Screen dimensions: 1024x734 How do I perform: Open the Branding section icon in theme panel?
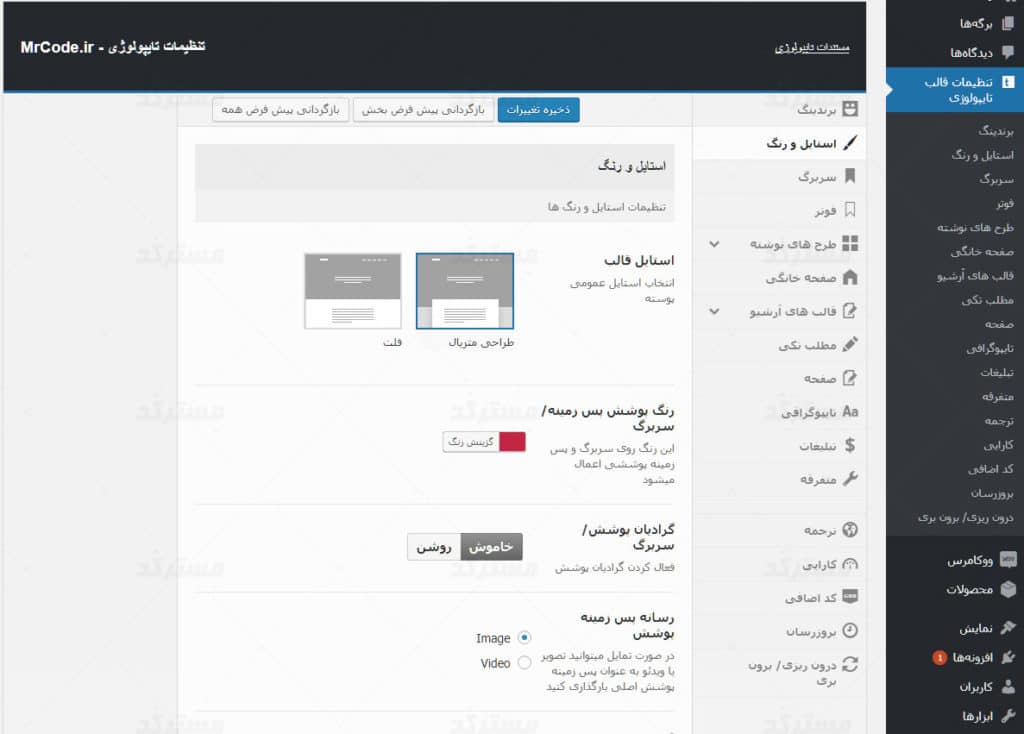coord(850,107)

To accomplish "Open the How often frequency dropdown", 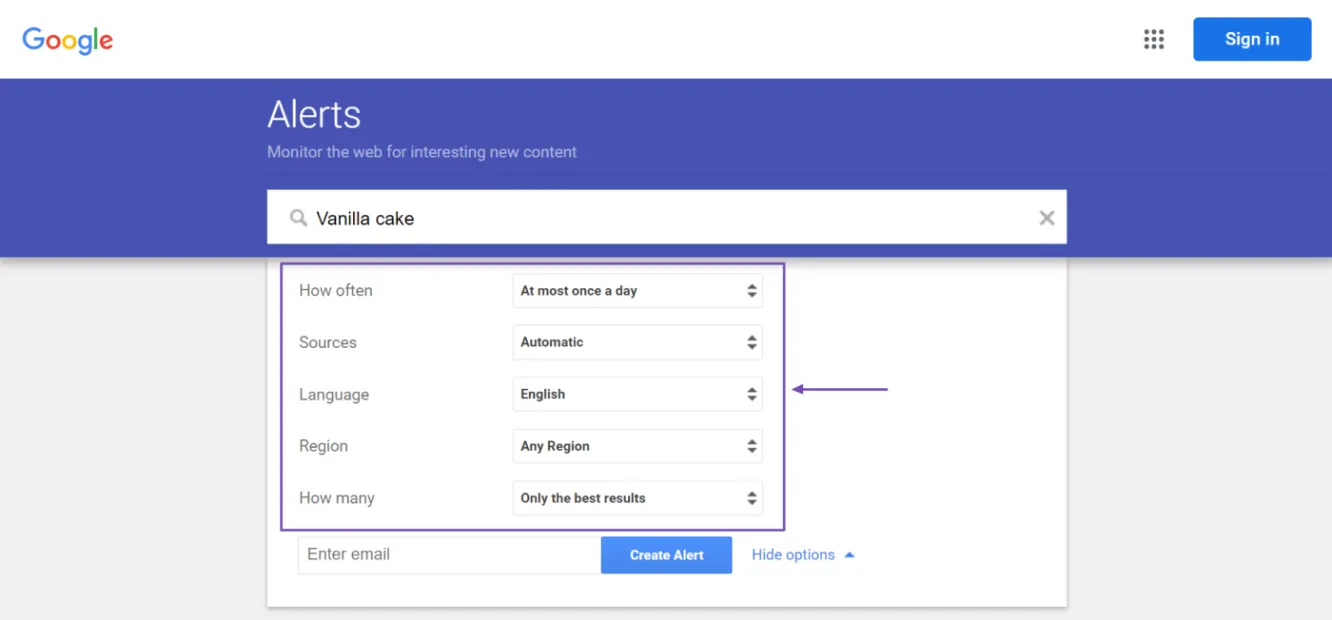I will (x=637, y=290).
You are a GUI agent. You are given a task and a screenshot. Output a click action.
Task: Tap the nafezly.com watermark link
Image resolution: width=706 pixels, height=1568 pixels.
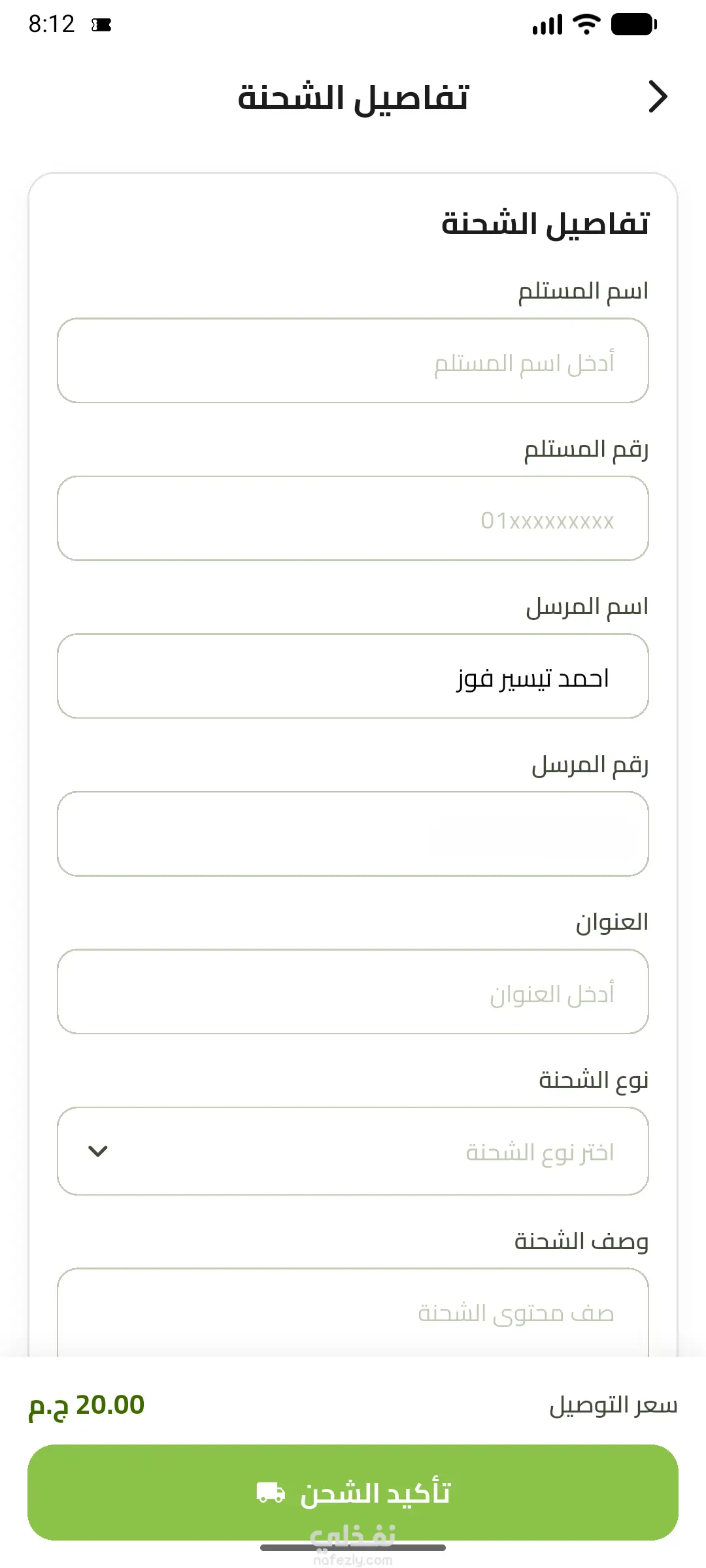click(353, 1560)
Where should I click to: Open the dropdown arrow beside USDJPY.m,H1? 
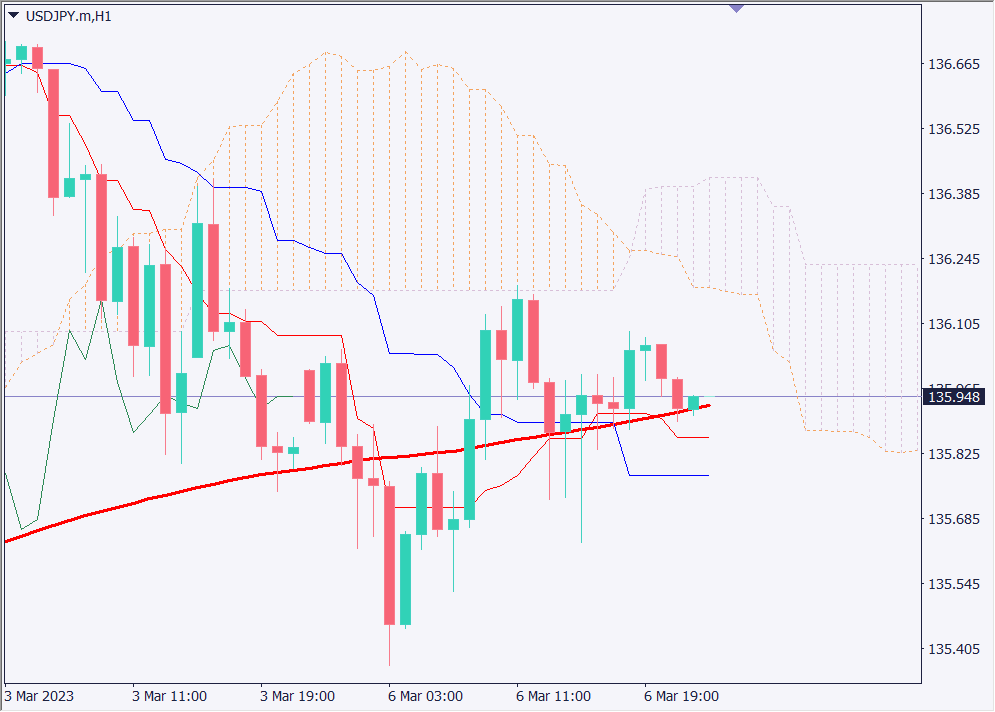(x=13, y=15)
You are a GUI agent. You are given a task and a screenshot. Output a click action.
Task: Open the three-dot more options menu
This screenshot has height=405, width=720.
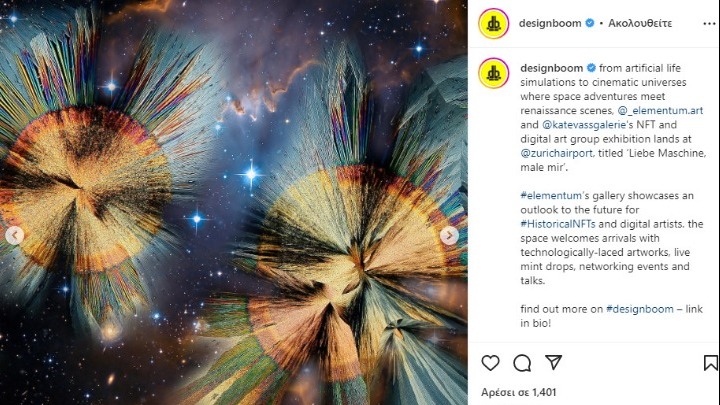709,23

******

◆ DESCRIPTION OF THE TASK ◆
Nothing but the lines from the one holding "Task: Open the three-dot more options menu" through the final line of the records above belongs in the answer, each retyped exactly; omit the pictures.

◆ RESPONSE ◆
Task: Open the three-dot more options menu
This screenshot has height=405, width=720.
709,23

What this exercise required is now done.